Sorry once again. I haven't looked into this project for a while.

RazrFalcon commented 3 years ago

Thanks again!

rcoh commented 3 years ago

This breaks roxmltree (or at least it causes a behavior regression). Now, when &lt; et al are passed to roxmltree, the parser will error out.

RazrFalcon commented 3 years ago

Wtf... I have yanked 0.13.4

Jesse-Bakker commented 3 years ago

This was expected to be a breaking change right?

roxmltree needs some changes to expand predefined entities itself in the right places (for example by having them in the entities field of the parser state by default), as right now, these references are to undefined entities.

RazrFalcon commented 3 years ago

I wasn't expecting it to break all entities. This was my mistake.

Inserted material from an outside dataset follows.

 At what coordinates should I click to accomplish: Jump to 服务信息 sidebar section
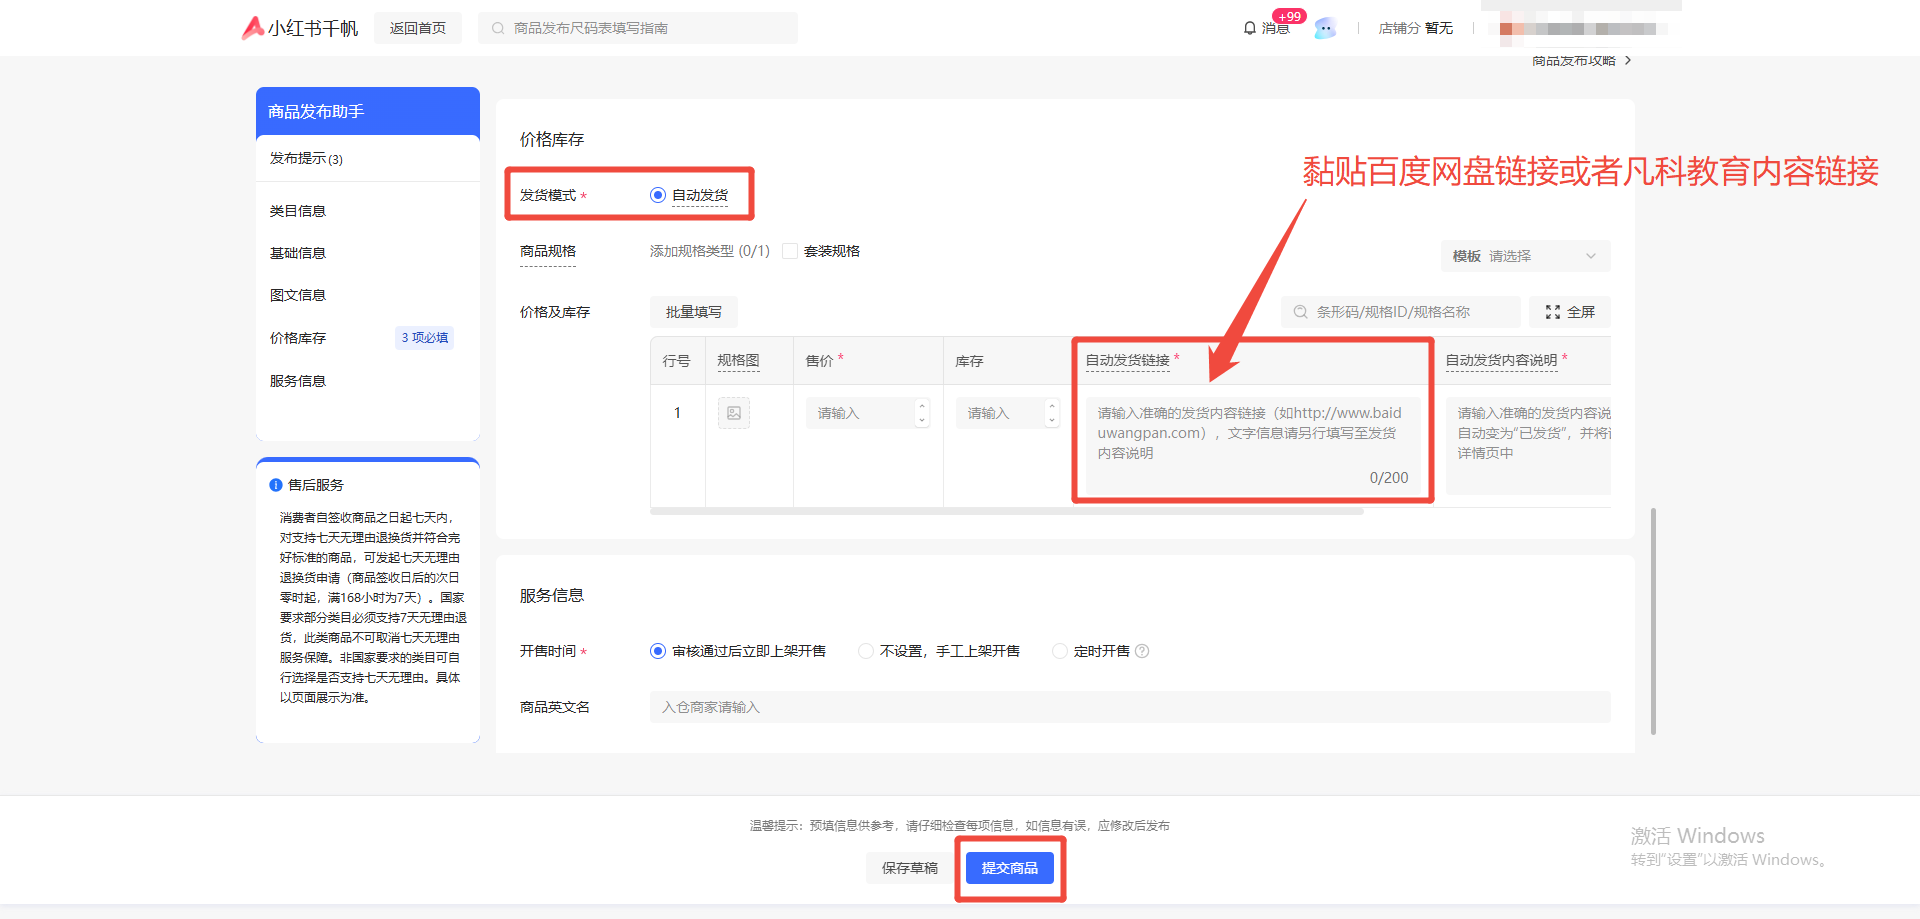click(x=298, y=381)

I should have tested everything myself.

RazrFalcon commented 3 years ago

@Jesse-Bakker Here is how lxml parses your example (generated by lxml-ast.py):

Document:
  - Element:
      tag_name: root
      children:
        - Text: "\n"
        - Element:
            tag_name: ด
            children:
              - Text: "<"
        - Text: "\n"

Does this mean that lxml/libxml2 is also broken? I doubt that.

Jesse-Bakker commented 3 years ago

No, lxml is not broken. The entity should be parsed to <!ENTITY ent "<ด>&lt;</ด>">. When that entity is referenced from the body (<root> &ent; </root>, the entity body is parsed and the &lt; is expanded to <, making that the text of the root element.

If, instead of &lt; a character reference to < is used (&#x3c), the entity definition should fail to parse and that is why predefined references should be bypassed when parsing EntityValue, but not when parsing content. More info here: https://www.w3.org/TR/REC-xml/#entproc

RazrFalcon commented 3 years ago

Can you provide an example that should fail?

Jesse-Bakker commented 3 years ago

Should fail:

<!DOCTYPE root
<!ENTITY ent "<&#xE14;>&#x3c;</&#xE14;>">
]>
<root>
&ent;
</root>

, because &#x3c (<) will make the entity expand to <!ENTITY ent "<ด><</ด>"> which is invalid.

Should succeed:

<!DOCTYPE root
<!ENTITY ent "<&#xE14;>&lt;</&#xE14;>">
]>
<root>
&ent;
</root>

, because the entity will expand to <!ENTITY ent "<ด>&lt;</ด>">

RazrFalcon commented 3 years ago

Well, I have no idea how to fix it in roxmltree. I've created https://github.com/RazrFalcon/roxmltree/issues/50 for now. Maybe I will be able to wrap my head around it.